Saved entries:
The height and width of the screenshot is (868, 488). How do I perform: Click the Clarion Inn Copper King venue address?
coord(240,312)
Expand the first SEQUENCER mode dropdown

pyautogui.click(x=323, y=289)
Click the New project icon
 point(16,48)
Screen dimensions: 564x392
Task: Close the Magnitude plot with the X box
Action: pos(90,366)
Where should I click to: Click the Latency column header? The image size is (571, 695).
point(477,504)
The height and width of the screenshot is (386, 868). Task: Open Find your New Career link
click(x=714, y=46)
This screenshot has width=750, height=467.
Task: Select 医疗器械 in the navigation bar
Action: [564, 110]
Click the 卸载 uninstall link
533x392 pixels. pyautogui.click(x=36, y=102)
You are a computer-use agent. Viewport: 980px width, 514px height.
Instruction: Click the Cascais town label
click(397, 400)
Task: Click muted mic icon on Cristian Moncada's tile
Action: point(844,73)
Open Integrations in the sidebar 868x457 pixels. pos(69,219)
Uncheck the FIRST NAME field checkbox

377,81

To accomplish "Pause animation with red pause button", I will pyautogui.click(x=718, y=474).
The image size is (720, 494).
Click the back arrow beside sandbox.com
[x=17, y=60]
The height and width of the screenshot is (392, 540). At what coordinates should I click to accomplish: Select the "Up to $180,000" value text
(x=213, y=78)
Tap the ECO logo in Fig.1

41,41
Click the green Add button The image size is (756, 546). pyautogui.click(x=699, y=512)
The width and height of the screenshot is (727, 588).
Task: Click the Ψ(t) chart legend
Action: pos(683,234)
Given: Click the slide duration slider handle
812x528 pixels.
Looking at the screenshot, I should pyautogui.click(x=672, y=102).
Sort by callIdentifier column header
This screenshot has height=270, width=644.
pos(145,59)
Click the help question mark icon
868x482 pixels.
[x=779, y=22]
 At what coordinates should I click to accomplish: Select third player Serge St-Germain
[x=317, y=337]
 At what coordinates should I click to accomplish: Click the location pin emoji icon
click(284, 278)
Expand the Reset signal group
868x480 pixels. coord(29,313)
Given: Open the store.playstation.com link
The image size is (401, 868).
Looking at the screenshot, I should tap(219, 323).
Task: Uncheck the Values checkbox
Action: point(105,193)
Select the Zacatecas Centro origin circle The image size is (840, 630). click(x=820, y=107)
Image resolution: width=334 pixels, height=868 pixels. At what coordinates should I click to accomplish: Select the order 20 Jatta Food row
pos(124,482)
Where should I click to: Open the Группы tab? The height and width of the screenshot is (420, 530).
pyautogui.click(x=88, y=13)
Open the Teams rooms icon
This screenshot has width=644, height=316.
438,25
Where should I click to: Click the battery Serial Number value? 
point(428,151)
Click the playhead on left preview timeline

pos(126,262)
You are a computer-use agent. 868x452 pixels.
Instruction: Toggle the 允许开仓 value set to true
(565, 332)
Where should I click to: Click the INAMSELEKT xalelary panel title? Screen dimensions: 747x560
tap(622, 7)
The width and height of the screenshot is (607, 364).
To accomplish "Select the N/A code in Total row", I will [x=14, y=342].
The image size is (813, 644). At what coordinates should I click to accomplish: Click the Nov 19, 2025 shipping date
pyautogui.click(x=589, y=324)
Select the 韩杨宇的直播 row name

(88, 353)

_Task brief_
Each of the records is to be written out again exactly.

_Solved exercise_
The height and width of the screenshot is (868, 488). How do I perform: Click the Clarion Inn Copper King venue address?
coord(240,312)
Expand the first SEQUENCER mode dropdown

pyautogui.click(x=323, y=289)
Click the New project icon
 point(16,48)
Screen dimensions: 564x392
Task: Close the Magnitude plot with the X box
Action: pos(90,366)
Where should I click to: Click the Latency column header? The image size is (571, 695).
point(477,504)
The height and width of the screenshot is (386, 868). Task: Open Find your New Career link
click(x=714, y=46)
This screenshot has width=750, height=467.
Task: Select 医疗器械 in the navigation bar
Action: [564, 110]
Click the 卸载 uninstall link
533x392 pixels. pyautogui.click(x=36, y=102)
You are a computer-use agent. Viewport: 980px width, 514px height.
Instruction: Click the Cascais town label
click(397, 400)
Task: Click muted mic icon on Cristian Moncada's tile
Action: point(844,73)
Open Integrations in the sidebar 868x457 pixels. pos(69,219)
Uncheck the FIRST NAME field checkbox

377,81

To accomplish "Pause animation with red pause button", I will pyautogui.click(x=718, y=474).
The image size is (720, 494).
Click the back arrow beside sandbox.com
[x=17, y=60]
The height and width of the screenshot is (392, 540). At what coordinates should I click to accomplish: Select the "Up to $180,000" value text
(x=213, y=78)
Tap the ECO logo in Fig.1

41,41
Click the green Add button The image size is (756, 546). pyautogui.click(x=699, y=512)
The width and height of the screenshot is (727, 588).
Task: Click the Ψ(t) chart legend
Action: pos(683,234)
Given: Click the slide duration slider handle
812x528 pixels.
Looking at the screenshot, I should pyautogui.click(x=672, y=102).
Sort by callIdentifier column header
This screenshot has height=270, width=644.
pos(145,59)
Click the help question mark icon
868x482 pixels.
[x=779, y=22]
 At what coordinates should I click to accomplish: Select third player Serge St-Germain
[x=317, y=337]
 At what coordinates should I click to accomplish: Click the location pin emoji icon
click(284, 278)
Expand the Reset signal group
868x480 pixels. coord(29,313)
Given: Open the store.playstation.com link
The image size is (401, 868).
Looking at the screenshot, I should tap(219, 323).
Task: Uncheck the Values checkbox
Action: point(105,193)
Select the Zacatecas Centro origin circle The image size is (840, 630). click(x=820, y=107)
Image resolution: width=334 pixels, height=868 pixels. At what coordinates should I click to accomplish: Select the order 20 Jatta Food row
pos(124,482)
Where should I click to: Open the Группы tab? The height and width of the screenshot is (420, 530).
pyautogui.click(x=88, y=13)
Open the Teams rooms icon
This screenshot has width=644, height=316.
438,25
Where should I click to: Click the battery Serial Number value? 
point(428,151)
Click the playhead on left preview timeline

pos(126,262)
You are a computer-use agent. 868x452 pixels.
Instruction: Toggle the 允许开仓 value set to true
(565, 332)
Where should I click to: Click the INAMSELEKT xalelary panel title? Screen dimensions: 747x560
tap(622, 7)
The width and height of the screenshot is (607, 364).
To accomplish "Select the N/A code in Total row", I will [x=14, y=342].
The image size is (813, 644). At what coordinates should I click to accomplish: Click the Nov 19, 2025 shipping date
pyautogui.click(x=589, y=324)
Select the 韩杨宇的直播 row name

(88, 353)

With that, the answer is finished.